Another very important but often overlooked reason for greater health expenditures in the US is that, more than in any other advanced country, large parts of the system are owned by investors. As a result, the entire system behaves like a profit-driven industry, as I described two years ago in my book A Second Opinion. The commercialization of our health system dates back only a few decades, but its consequences are profound. Investors now own about 20 percent of nonpublic general hospitals, almost all specialty hospitals, and most freestanding facilities for ambulatory patients, such as walk-in clinics, imaging centers, and ambulatory surgical centers. These medical care businesses, like other businesses, need profits to satisfy their investors, and for this purpose they use marketing and advertising, directed at physicians and the general public.
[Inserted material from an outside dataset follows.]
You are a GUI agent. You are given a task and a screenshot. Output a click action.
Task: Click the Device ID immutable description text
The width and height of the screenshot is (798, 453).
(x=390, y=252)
To remain competitive, many not-for-profit hospitals promote their bottom line just like their for-profit counterparts, vigorously advertising their facilities and services to the public. No other health care system is as focused on generating income as ours, and in no other country is medical care marketed and advertised so aggressively, as if it were just another commodity in trade. This increases health costs, while hospitals concentrate on the delivery of profitable, rather than effective, services. It also favors those who can pay over those who need medical care but can't afford it.

There is a lot of highly charged language in those two paragraphs, none of which puts a corporation like Johnson & Johnson in a particularly favorable light. Relman's perspective may also explain why the ostensibly philanthropic position statement by the Robert Wood Johnson Foundation should recognize heath care as an economic issue before recognizing it as a social one.
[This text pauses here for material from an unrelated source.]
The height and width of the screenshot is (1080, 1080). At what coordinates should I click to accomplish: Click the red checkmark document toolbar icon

This brings us back to the Truthdig article and its first sentence. As long as health care is an industry, rather than some form of public service or public trust, all of the stakeholders in that industry (and their numbers are legion beyond imagination) will rally to maintain that industry status. The sharp point of their sword has always been, and will probably continue to be, the demonization of the concept of socialized medicine. We are all seeing that demonization at work through advertising campaigns; and, as Truthdig has reminded us, it is also at work through high-stakes lobbying. Unfortunately, it is also at work through institutions that, on the surface, appear to be philanthropic organizations interested in the public good; but when such organizations come to our attention through strategically-placed keyword advertising, we should be suspicious.

Can the public good prevail in the face of such opposition? Yesterday I was reading one of the chapters in From Max Weber in which he cited a favorite proverb of his contemporaries:

Mind you, the devil is old; grow old to understand him.

Weber then interpreted this text as follows:

It means that if one wishes to settle with this devil, one must not take to flight before him as so many do nowadays. First of all, one has to see the devil's ways to the end in order to realize his power and his limitations.

The devil of health-care-as-industry is, indeed, old (at least as old as Johnson & Johnson). His ways are subtle, but it does not take much critical inquiry on our part to see them. The trick will be to see his limitations and use them (perhaps in the spirit of judo) to restore health care to its rightful status as public service.